3A comunidade é aqui entendida, de resto, num sentido próximo dos community studies, como algo de claramente delimitado do ponto de vista geográfico, mas que aqui passa a incluir os elementos naturais, e já não apenas as relações sociais. A comunidade será, portanto, o produto socializado, pós-natural, da acção humana. Não obstante a expansão do conceito, esta não deixa de ser uma concepção “hermética”, do ponto de vista espacial, de comunidade, que deixa de fora os processos, e as partes dos processos, que ocorrem a outras escalas.

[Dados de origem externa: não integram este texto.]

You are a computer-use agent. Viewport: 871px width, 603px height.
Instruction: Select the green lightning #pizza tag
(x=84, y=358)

4Na introdução, os autores justificam a sua opção por esta perspectiva estar, a seu ver, subrepresentada nos estudos de Sociologia do Ambiente. Estes tendem a centrar-se mais na acção de determinados grupos, nomeadamente de activistas, desprezando o desafio que a socialização da natureza representa para as comunidades, o ground zero do mundo global, que é onde os problemas fazem sentir os seus efeitos, independentemente da escala a que são gerados. E esta abordagem estrutura-se em torno de dois motivos ou dispositivos: um, taxionómico, que distingue os três tipos de conflitos ambientais existentes, que serão de relevância maior para a discussão teórica que serve de conclusão à obra; outro, pedagógico e conceptual, que se centra na abordagem de portfólio (portfolio approach).

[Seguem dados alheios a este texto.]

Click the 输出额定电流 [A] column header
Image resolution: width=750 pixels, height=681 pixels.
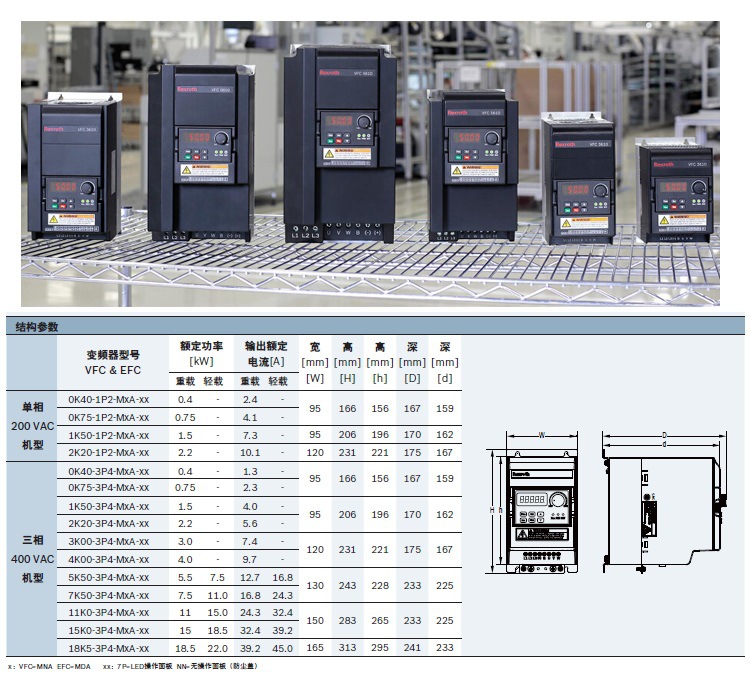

5Esta abordagem, de carácter indutivo, destina-se a salientar aquilo que distingue cada comunidade e cada disputa ambiental – visa lidar com o inesperado em cada situação e desenvolver modelos analíticos que transcendam, depois, as especificidades de cada caso. Não se trata de um quadro teórico abrangente, mas antes de um conjunto de ferramentas para a investigação que se baseia na elaboração de perguntas, organizadas em conjuntos significativos do ponto de vista da cartografia das situações em estudo, que irão sendo levantadas ao longo da obra, com recurso a exemplos. Estas perguntas começam num nível puramente descritivo (quem são os actores, quais as suas várias filiações, descrição do contexto físico) e vão progredindo até permitirem níveis de análise mais sofisticados da interface entre os membros das comunidades e o ambiente ou da sequência dos acontecimentos, através de uma descrição pormenorizada de entradas e saídas de actores, mudanças nos seus posicionamentos e alianças, etc.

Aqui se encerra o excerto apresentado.